═════ Provided material

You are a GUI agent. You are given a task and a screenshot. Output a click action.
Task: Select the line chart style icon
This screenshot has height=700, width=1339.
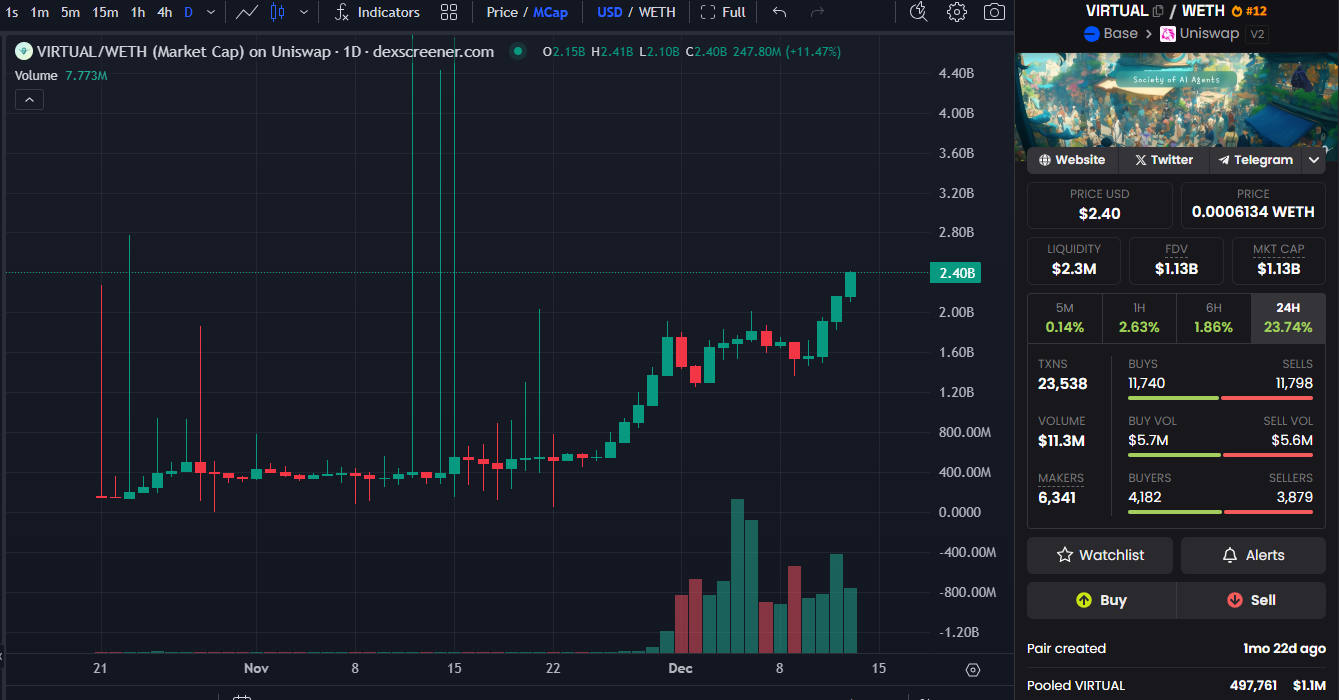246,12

══════════
═════ Provided material

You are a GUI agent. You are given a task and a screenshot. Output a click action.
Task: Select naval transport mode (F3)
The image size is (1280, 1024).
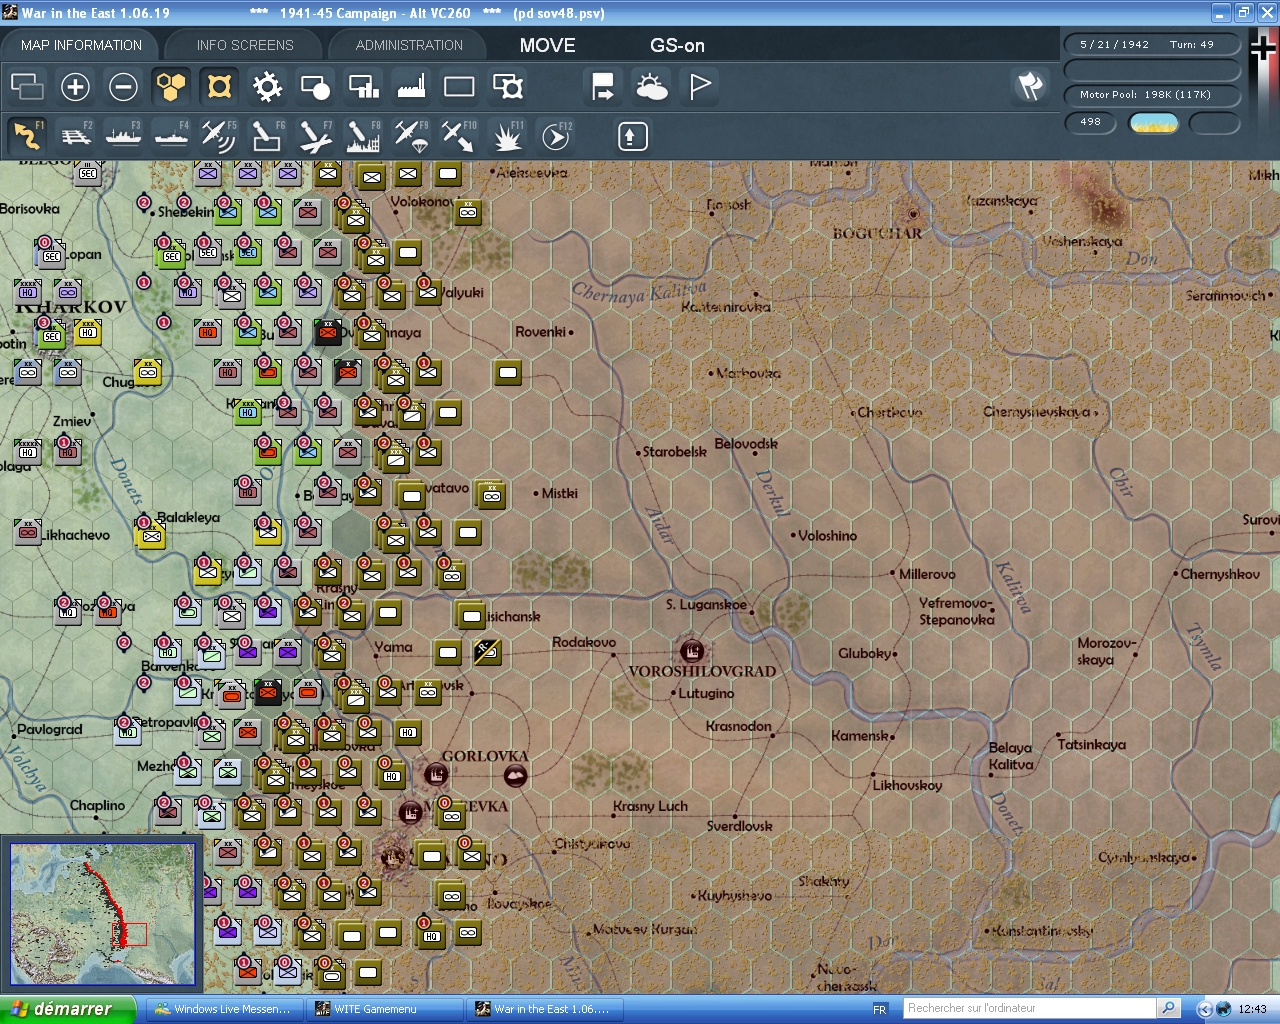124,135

══════════
═════ Provided material

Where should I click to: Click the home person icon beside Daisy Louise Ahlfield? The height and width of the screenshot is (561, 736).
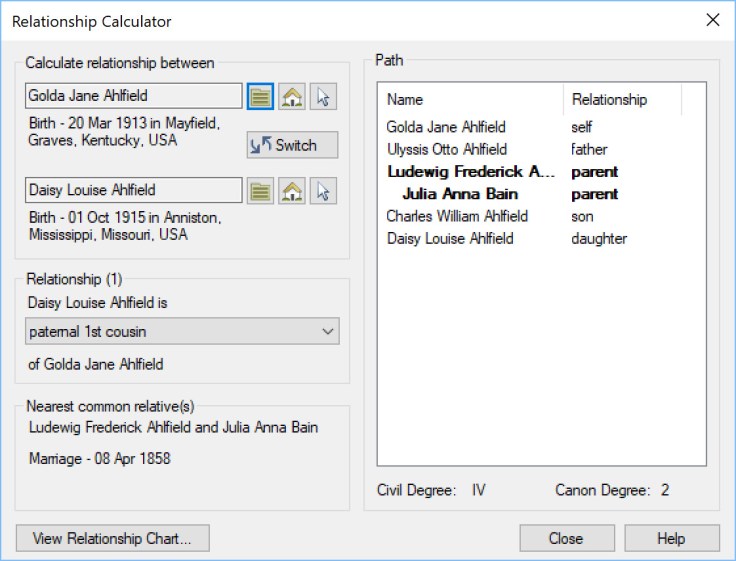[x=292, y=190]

══════════

» **Task statement**:
Work through the material above and count the lines that contain the word "Select". Only the number is to be given.

» **Exercise response**:
2